I really don't understand this. On the one hand, it seems incredibly vain to assume that a log of my daily thoughts, trivial activities (what CD I'm listening to, even!) and general mood would be of interest to anybody else. Let alone people who don't even know who I *am*. On the other hand, if you're writing a journal solely for your own benefit, why not just use Word or a traditional paper diary? It's a strange combination of exhibitionism and introspection.

It occurs to me that this is the next natural development from personal home pages. The Internet isn't human, it doesn't have a personality, and using it precludes the face-to-face human contact we're designed to expect in social interaction. People seem to need a way to yell "I'm me!" in that great big faceless expanse, and they want to be recognised as somebody special and unique. Hence personal home pages, and now that everybody has one of *those*, it's not enough anymore.
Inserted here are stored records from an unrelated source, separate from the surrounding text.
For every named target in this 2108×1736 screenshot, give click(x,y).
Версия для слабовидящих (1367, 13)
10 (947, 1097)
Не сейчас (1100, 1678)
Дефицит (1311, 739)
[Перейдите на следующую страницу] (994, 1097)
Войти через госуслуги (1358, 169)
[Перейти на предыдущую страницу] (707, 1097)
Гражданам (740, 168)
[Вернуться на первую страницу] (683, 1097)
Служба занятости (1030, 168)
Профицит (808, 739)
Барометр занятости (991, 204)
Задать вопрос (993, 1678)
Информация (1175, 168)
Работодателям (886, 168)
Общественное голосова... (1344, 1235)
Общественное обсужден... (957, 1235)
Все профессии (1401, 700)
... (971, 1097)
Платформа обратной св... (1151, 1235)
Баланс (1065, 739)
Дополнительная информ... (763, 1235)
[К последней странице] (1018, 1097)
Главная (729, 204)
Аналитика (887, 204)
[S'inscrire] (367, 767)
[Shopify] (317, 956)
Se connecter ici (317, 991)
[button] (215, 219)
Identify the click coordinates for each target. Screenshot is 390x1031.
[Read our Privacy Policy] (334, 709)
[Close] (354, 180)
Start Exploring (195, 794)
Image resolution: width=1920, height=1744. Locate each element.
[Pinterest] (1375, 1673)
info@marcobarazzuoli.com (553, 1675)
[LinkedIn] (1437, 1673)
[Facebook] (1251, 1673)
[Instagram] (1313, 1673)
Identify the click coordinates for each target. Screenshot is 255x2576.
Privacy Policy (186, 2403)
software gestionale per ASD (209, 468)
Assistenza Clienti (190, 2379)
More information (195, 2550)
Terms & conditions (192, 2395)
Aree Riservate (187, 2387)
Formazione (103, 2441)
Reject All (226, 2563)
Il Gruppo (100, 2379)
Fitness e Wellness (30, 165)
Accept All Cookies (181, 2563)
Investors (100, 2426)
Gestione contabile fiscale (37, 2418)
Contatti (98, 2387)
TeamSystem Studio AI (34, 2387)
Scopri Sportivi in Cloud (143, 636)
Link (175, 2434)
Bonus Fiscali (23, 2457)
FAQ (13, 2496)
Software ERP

Reading online journals is another topic again. I've heard there are people who get addicted to reading other people's journals. Recently I was reading Samuel Pepys' diary -- this is what got me thinking about the whole topic. Now, I have to ask myself, if Samuel Pepys was alive RIGHT NOW and was writing the EXACT SAME diary in LiveJournal day by day (I know, I know. Just pretend, OK?) would I still be interested in reading it? And I think the answer would be no. It would be *creepy*. I'd feel like I was invading his privacy. Heck, I still feel that way reading a widely published version of a diary he wrote centuries ago, and a lot of the stuff he wrote was pretty much just the 1660s version of what mood he was in and what CD he was listening to.

I'm not sure if reading/writing public diaries is some strange form of voyeurism or narcissism or whatever it is that makes shows like Big Brother so popular. Someone enlighten me.